When Erin Murphy returns home from Seattle to Jewel Bay, Montana, to take over the family business, she can't begin to anticipate the obstacles that stand in the way of her potential success.
The business is the Glacier Mercantile, known locally as "The Merc," and it was established a hundred years earlier by Erin's great-grandfather. Recently the store has been run by Erin's mother, Fresca, but Mom has appealed to Erin to come home and take over. Erin is ready and anxious to do so, but the first problem she encounters is her mother who, in spite of asking Erin to take over the business, has some trouble letting go of the command and control function.
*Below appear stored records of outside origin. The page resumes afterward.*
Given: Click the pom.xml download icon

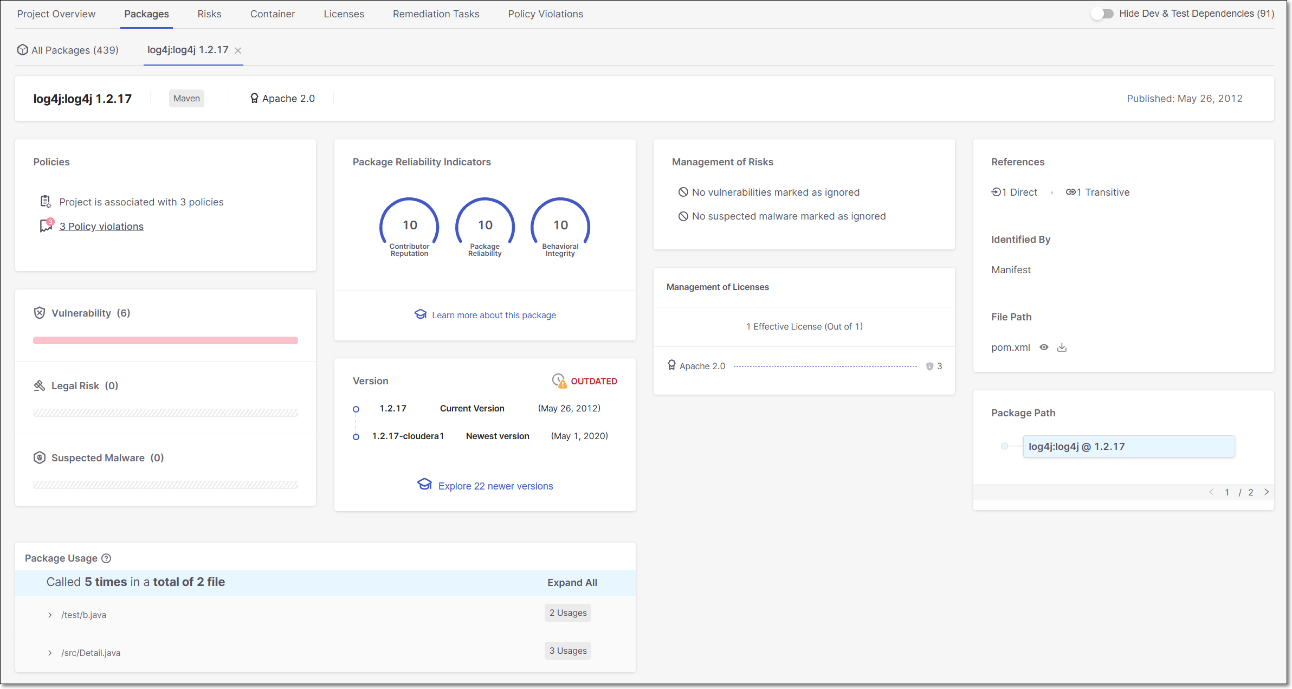Looking at the screenshot, I should tap(1062, 347).
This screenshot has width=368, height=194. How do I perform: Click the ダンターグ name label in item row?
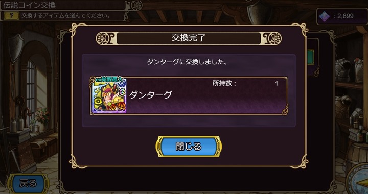(150, 94)
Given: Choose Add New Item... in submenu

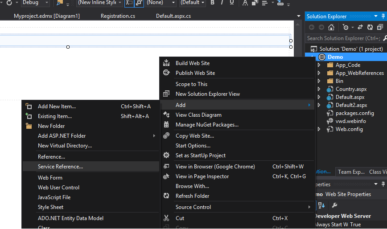Looking at the screenshot, I should (57, 106).
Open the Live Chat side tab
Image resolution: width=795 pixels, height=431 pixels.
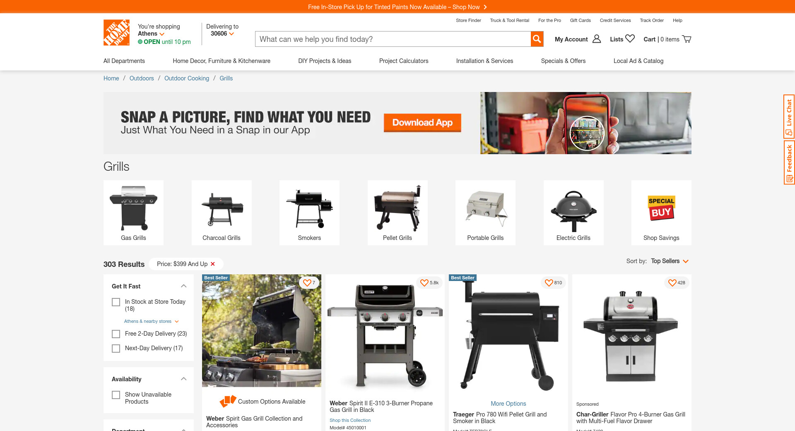(789, 116)
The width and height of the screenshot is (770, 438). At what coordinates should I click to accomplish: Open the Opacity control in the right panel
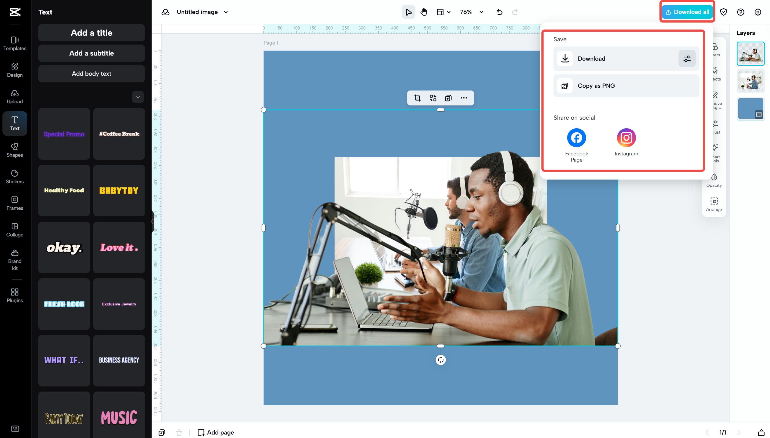tap(714, 180)
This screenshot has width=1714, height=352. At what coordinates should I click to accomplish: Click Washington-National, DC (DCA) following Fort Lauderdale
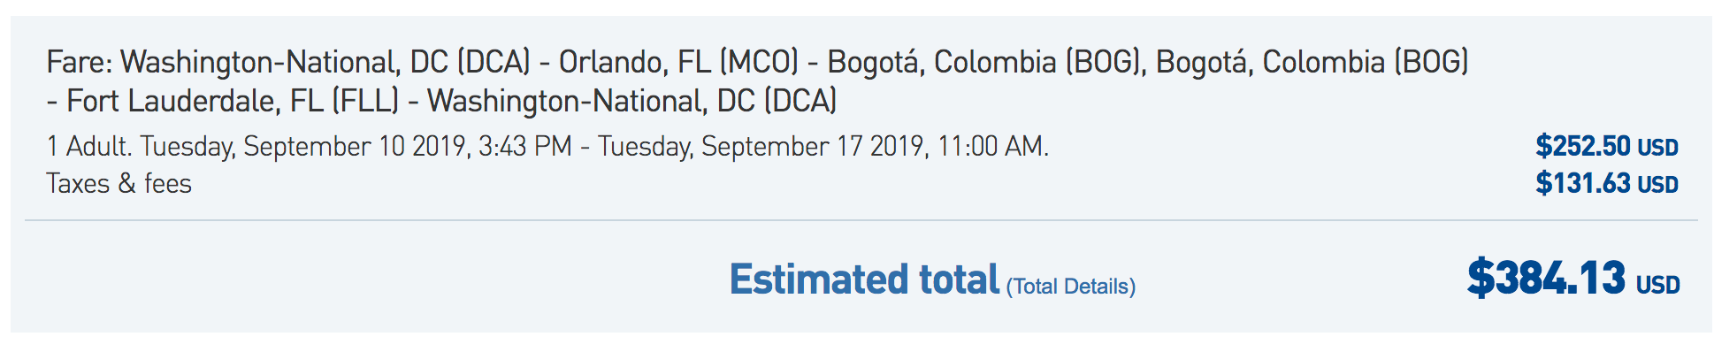(632, 101)
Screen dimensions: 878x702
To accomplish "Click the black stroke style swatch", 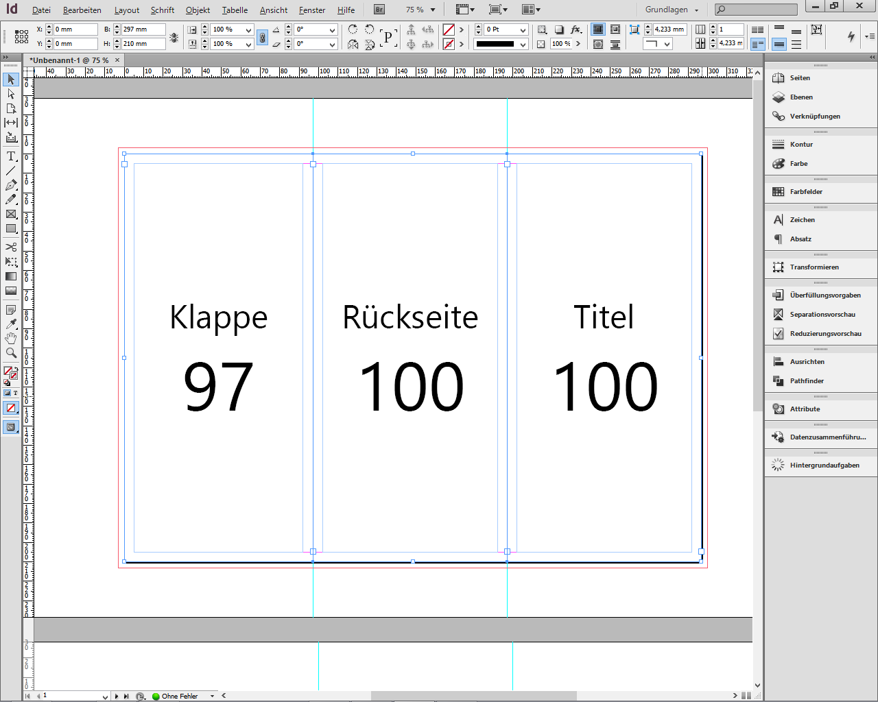I will 495,44.
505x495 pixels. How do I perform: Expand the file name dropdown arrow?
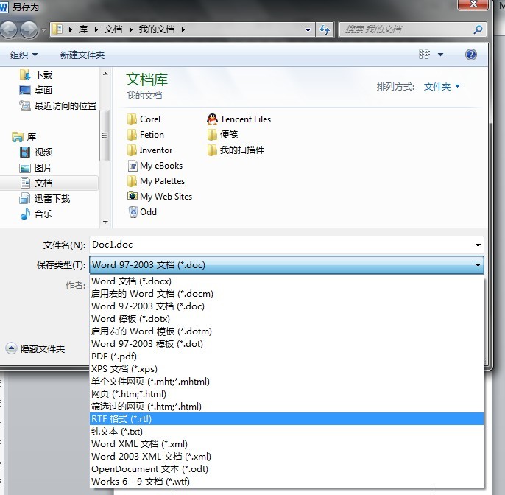478,245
Jewel Bay, loosely modeled after Bigfork, Montana, is known as a food lovers' village and Erin wants to reinvent the Merc into an artisan market for local and regional foods. Mom, though, wants to keep stacking boxes of gooey, huckleberry-filled chocolates, loaded with chemicals, preservatives and God-know-what-else, right by the register as a featured draw. She has difficulty accepting the fact that this sort of thing doesn't exactly mesh with Erin's new marketing plan.
Erin is determined to make a success of the store and of her vision for it. As a means to that end, she has convinced the Chamber of Commerce and a number of other local businesses to sponsor a new festival--Festa di Pasta--to kick off the summer season in Jewel Bay, which does a huge tourist business in the summer months.
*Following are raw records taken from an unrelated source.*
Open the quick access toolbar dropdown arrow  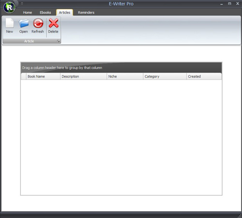(22, 3)
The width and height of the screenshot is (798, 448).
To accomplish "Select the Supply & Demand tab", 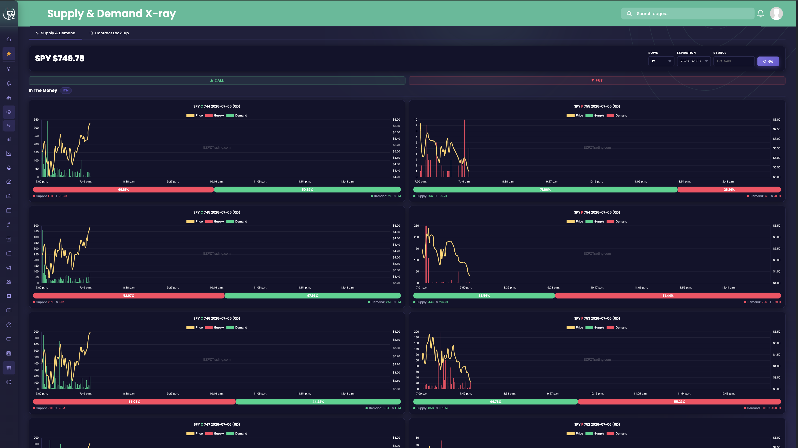I will (55, 33).
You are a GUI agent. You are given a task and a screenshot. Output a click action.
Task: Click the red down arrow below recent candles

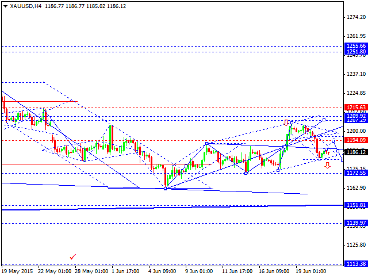pyautogui.click(x=327, y=166)
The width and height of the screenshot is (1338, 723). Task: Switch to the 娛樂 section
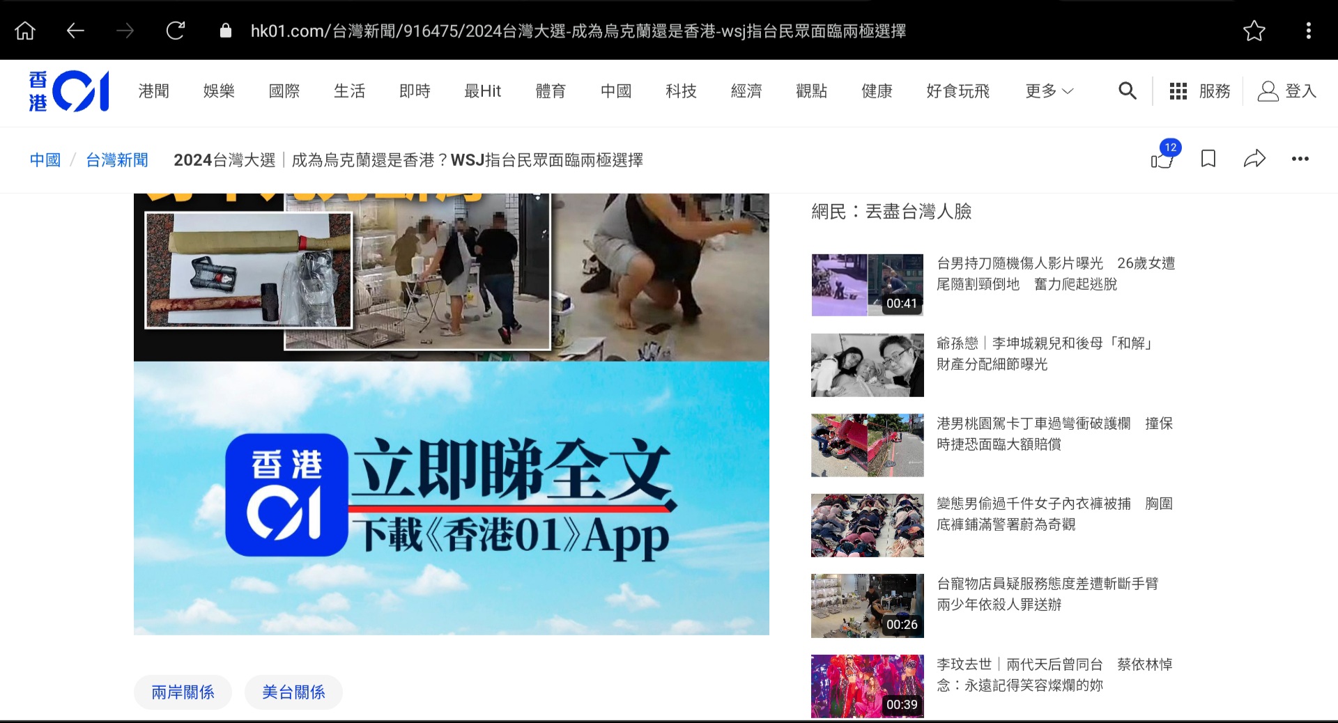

The festival is poised to be a huge success until on the opening night, one of the Merc's former employees is found stabbed to death. Rumors abound that there was bad blood between the murdered employee and Erin's mother, and before the festival is even over, Fresca emerges as a prime suspect.
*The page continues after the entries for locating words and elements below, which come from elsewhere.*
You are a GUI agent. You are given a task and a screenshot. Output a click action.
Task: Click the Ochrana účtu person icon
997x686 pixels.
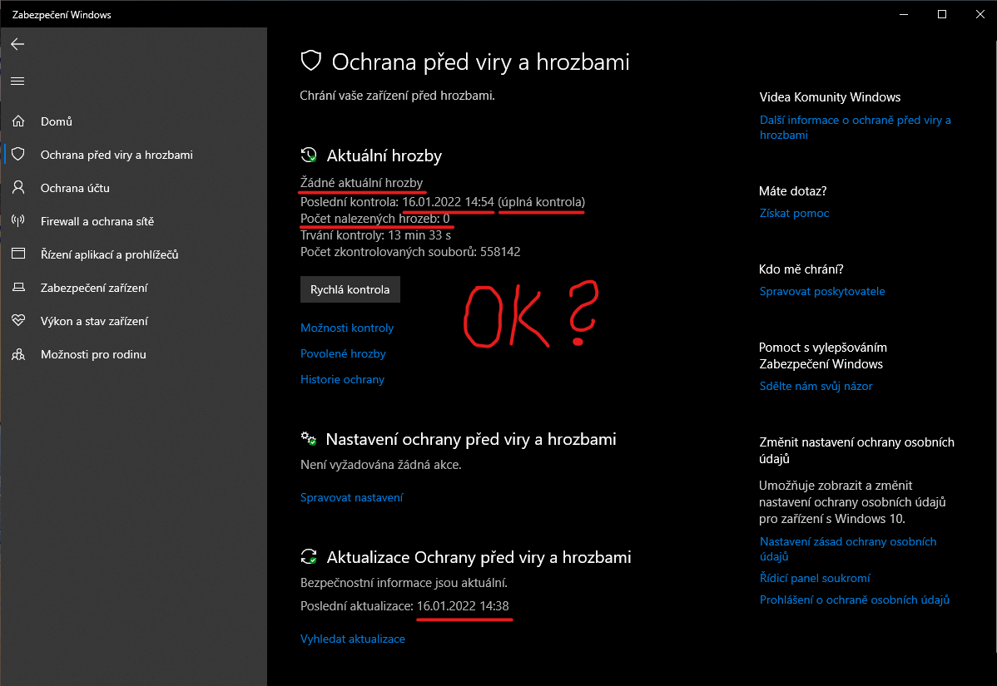coord(17,188)
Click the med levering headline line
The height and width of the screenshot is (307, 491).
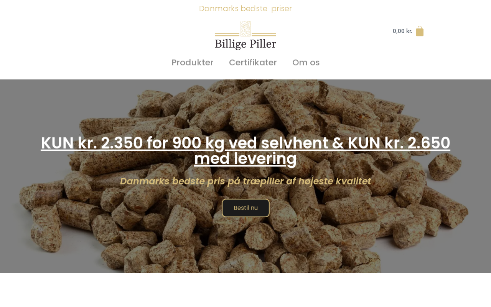246,159
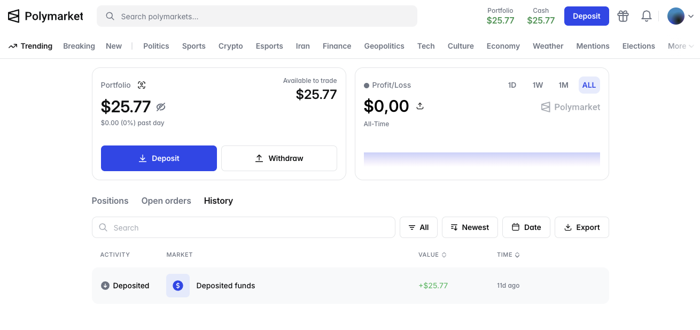700x330 pixels.
Task: Expand the profile avatar dropdown menu
Action: pos(681,16)
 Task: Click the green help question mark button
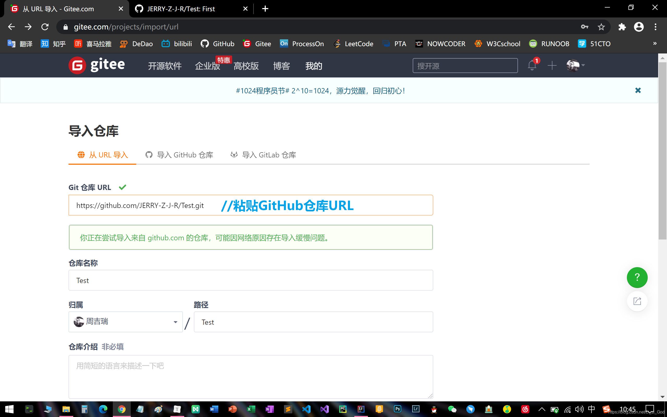pyautogui.click(x=637, y=277)
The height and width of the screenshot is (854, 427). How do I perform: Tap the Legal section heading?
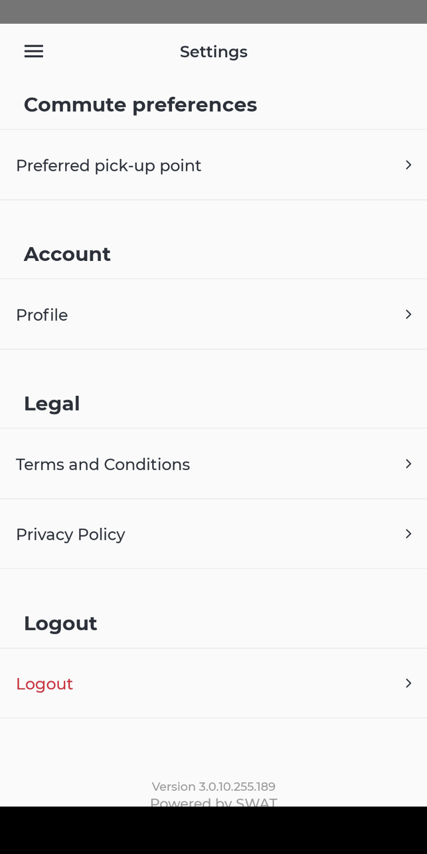tap(52, 404)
Worried that her mother has been targeted unjustly, Erin begins her own investigation of the events that occurred on the day of the murder. In the process, she turns up a jealous rival chef, a spurned wife, a really bad Elvis impersonator, and a host of other quirky characters who seem to populate small towns like Jewel Bay. Along the way, Erin must struggle to keep her business on an even keel and may even find herself a target of violence as she attempts to sniff out a killer and restore a sense of peace and calm to her family and to the village of Jewel Bay.
This is a book that will appeal to large number of people who enjoy an entertaining and well-written cozy mystery. In Jewel Bay, Budewitz has created a particularly well-drawn setting that would entice loads of visitors, and she has populated it with a cast of memorable characters, led by Erin Murphy who serves as a very appealing protagonist.
My only complaint about the book is that it probably caused me to gain about five pounds. It seems like every other page contains a reference to some mouth-watering gourmet treat, and reading it I was up and down every fifteen minutes, raiding the cupboards or the refrigerator. Tomorrow I may have to run all the way to Jewel Bay and back to burn off the calories.